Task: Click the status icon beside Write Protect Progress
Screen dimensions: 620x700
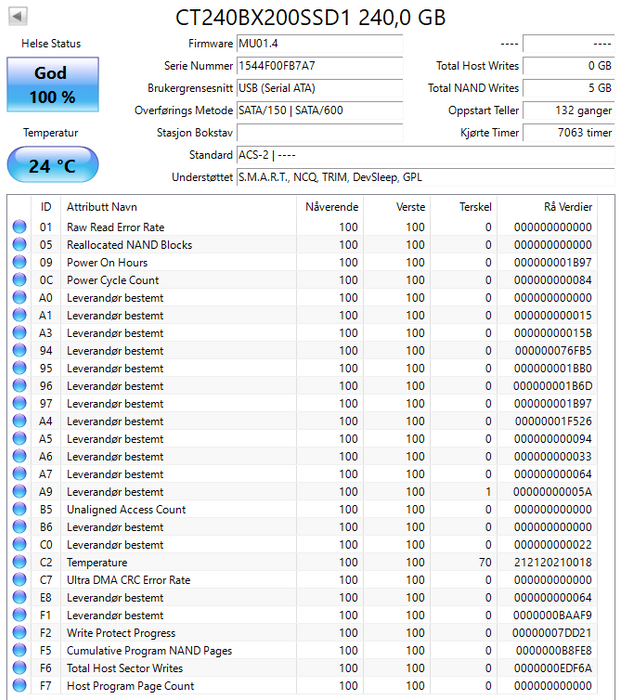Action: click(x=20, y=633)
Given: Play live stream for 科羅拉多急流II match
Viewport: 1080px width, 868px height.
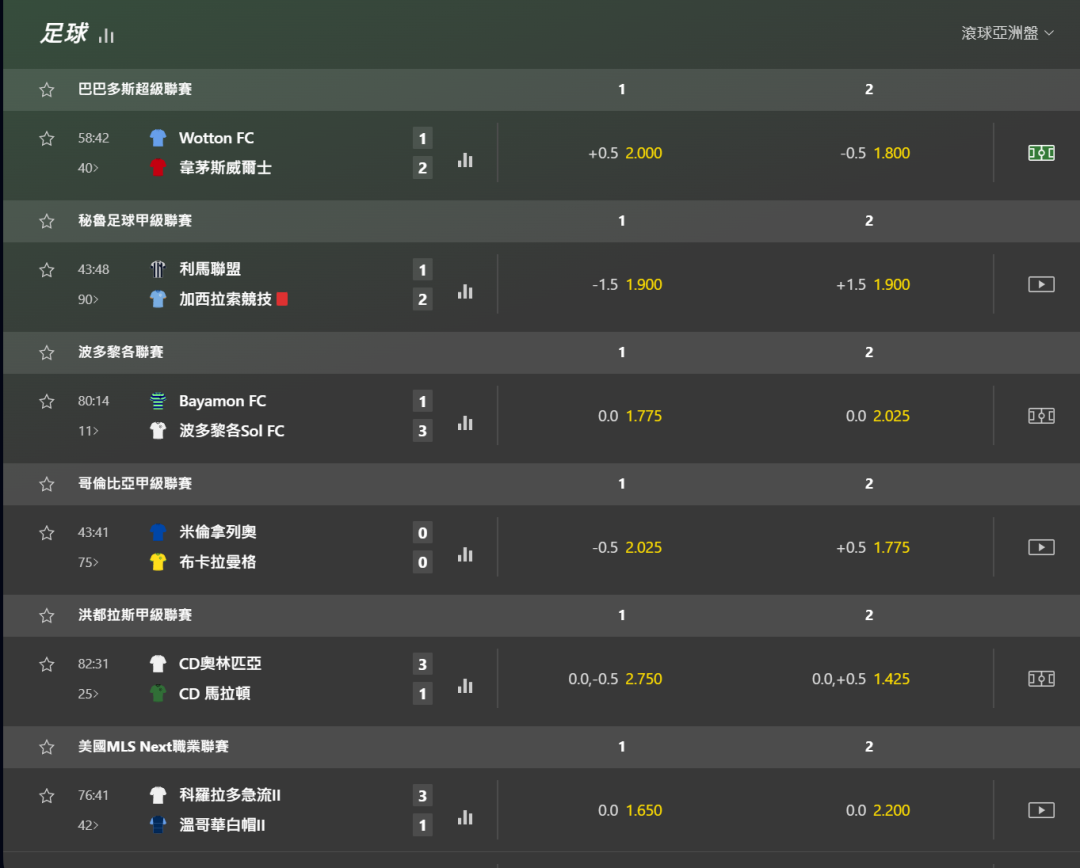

§ WORK TASK
Starting at the line that contains "Given: Play live stream for 科羅拉多急流II match", transcribe every line through the end of the listing exactly, including both end lines and excluding pictures.

§ RESULT BELOW
Given: Play live stream for 科羅拉多急流II match
Viewport: 1080px width, 868px height.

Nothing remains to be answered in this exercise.